*ESTRATTO DOCUMENTO*:
━━━━━━━━

Live Report: Motorhead in UK

Di Stefano Ricetti - 21 Dicembre 2011 - 0:10
Live Report: Motorhead in UK

Nove giorni on the road in Inghilterra coronerebbero la carriera di qualsiasi headbanger, una sorta di timbro obbligatorio sul passaporto di tutti i seguaci del Metallo Pesante. Già, perché lassù alla corte di Sua Maestà, ogni strada, ogni pub, ogni cartoccio di fish and chips sa  dare la sensazione ad ogni nuovo arrivato di trovarsi nel posto delle favole urbane che fin da ragazzino sentiva urlare e martellare dallo stereo.

 

Tutto sembra familiare e in molti casi non può che esserlo: i ragazzi indossano il chiodo, ogni isolato ha il suo bravo negozietto rock con dischi storici venduti a due sterline e le ragazze si tingono ancora i capelli di rosso fuoco e li acconciano alla Chelsea. Ma non basta prendere un aereo e volare nel cuore della NWOBHM, serve una scusa, il “The world is yours world tour” dei Motorhead è stata la mia.

━━━━━━━━

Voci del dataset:
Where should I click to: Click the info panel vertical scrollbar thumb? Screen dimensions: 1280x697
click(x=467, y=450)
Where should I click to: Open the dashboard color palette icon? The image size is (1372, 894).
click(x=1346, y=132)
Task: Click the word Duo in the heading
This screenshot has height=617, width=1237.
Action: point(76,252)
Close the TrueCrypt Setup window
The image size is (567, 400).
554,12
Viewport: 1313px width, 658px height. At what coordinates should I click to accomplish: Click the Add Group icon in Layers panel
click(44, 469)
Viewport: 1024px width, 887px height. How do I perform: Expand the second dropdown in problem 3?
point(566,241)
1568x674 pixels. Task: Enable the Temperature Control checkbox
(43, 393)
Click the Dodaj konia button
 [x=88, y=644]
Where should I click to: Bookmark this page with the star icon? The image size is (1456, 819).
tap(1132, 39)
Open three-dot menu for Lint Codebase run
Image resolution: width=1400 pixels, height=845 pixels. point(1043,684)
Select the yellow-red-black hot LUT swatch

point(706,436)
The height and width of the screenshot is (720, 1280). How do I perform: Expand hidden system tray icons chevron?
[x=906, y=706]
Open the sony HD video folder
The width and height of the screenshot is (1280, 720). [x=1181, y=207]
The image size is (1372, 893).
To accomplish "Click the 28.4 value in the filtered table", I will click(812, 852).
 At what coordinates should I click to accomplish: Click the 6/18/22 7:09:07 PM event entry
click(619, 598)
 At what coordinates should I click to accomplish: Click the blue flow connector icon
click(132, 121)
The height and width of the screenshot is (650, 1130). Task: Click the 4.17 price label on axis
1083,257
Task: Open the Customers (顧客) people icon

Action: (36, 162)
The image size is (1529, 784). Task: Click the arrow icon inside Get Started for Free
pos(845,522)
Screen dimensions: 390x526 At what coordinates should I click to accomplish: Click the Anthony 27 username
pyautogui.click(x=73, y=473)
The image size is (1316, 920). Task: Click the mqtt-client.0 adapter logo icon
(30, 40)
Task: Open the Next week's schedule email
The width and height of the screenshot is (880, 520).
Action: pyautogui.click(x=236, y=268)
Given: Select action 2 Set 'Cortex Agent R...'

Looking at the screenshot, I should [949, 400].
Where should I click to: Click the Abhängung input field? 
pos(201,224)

━━━━━━━━

Riscrivi il resoconto da "Di Stefano Ricetti" a "martellare dallo stereo." e aggiornalo mettendo "Scozia" al posto di "Inghilterra".

*SOLUZIONE*:
Di Stefano Ricetti - 21 Dicembre 2011 - 0:10
Live Report: Motorhead in UK

Nove giorni on the road in Scozia coronerebbero la carriera di qualsiasi headbanger, una sorta di timbro obbligatorio sul passaporto di tutti i seguaci del Metallo Pesante. Già, perché lassù alla corte di Sua Maestà, ogni strada, ogni pub, ogni cartoccio di fish and chips sa  dare la sensazione ad ogni nuovo arrivato di trovarsi nel posto delle favole urbane che fin da ragazzino sentiva urlare e martellare dallo stereo.